One of the industry’s most outspoken critics has been Dorothy Carvello, who began working at Atlantic Records in the 1980s under its founder Ahmet Ertegun, who died in 2006 but remains and industry legend.
In a memoir, “Anything for a Hit” (2018), and a lawsuit filed against Mr. Ertegun’s estate and others in late 2022, Ms. Carvello accused Mr. Ertegun of breaking her arm and of multiple instances of sexual assault, including pulling down her underwear and exposing her genitals in a crowded nightclub. The suit, and her book, describes a culture of widespread misogyny and harassment that was committed and enabled by top executives.
“It was a cult of greed and abuse at the highest level,” Ms. Carvello said in an interview.
Rick Werder, a lawyer representing Mica Ertegun, Ahmet’s widow, as the executor of his estate, called Ms. Carvello’s lawsuit “legally and factually meritless.” (Mica Ertegun died last year.)
Many of the biggest companies in music, including the major record labels, have adopted formal codes of conduct that explicitly outlaw sexual harassment. But some women in the industry say that misconduct still occurs, and that reports of it are often settled quietly through nondisclosure agreements, or NDAs — contracts that compel the parties to silence.
In theory, the secrecy afforded by those agreements should protect accusers. But Samantha Maloney, a well-traveled rock drummer who was a talent executive at what is now Warner Records, said that in practice they often end up forcing women out of the business.

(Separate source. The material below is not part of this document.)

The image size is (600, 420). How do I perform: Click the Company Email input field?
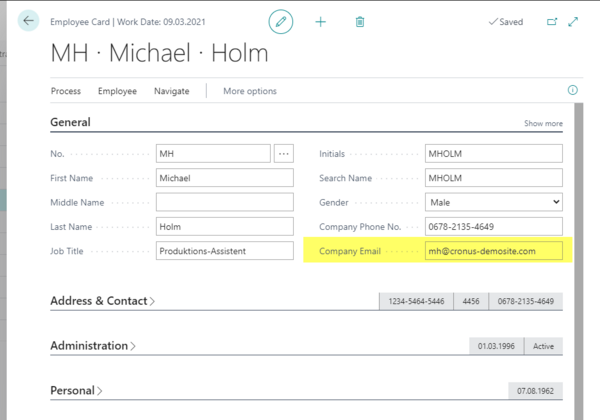click(x=493, y=251)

“I signed an NDA,” Ms. Maloney said. “And NDAs are like the music industry’s scarlet letter — once you have an NDA, it is hard to get back into the game and work for any company.”
Ms. Maloney signed her agreement in 2018, after she had accused Stephen Cooper, then the chief executive of the Warner Music Group, of propositioning her at a company Grammy party.
The company has said that Mr. Cooper had denied her accusation. But in correspondence about her case that was obtained by The Times, a lawyer for Warner Music said that an outside investigator had found that Mr. Cooper and others whom Ms. Maloney made accusations against had “behaved in a way that the company believes is inconsistent with company policy and values.”
NDAs are still used in the music industry after complaints of harassment and abuse, according to Ms. Justice, the lawyer, who said she frequently negotiated them on behalf of women.
The success of the criminal prosecution against Mr. Combs will, of course, depend on the strength of the case that prosecutors present in court. Mr. Combs’s lawyers have already indicated they will challenge the government’s accusation that the elaborate sexual events described in his case as “freak offs” were nonconsensual.
But Ms. Thomas, of UltraViolet, feels that Cassie and the other women who spoke out against Mr. Combs have already created momentum to drive long-needed changes in the music world.
“It was so overwhelming that it started conversations about needing to understand,” she said. “There was a sense that this has been swept under the rug for too long.”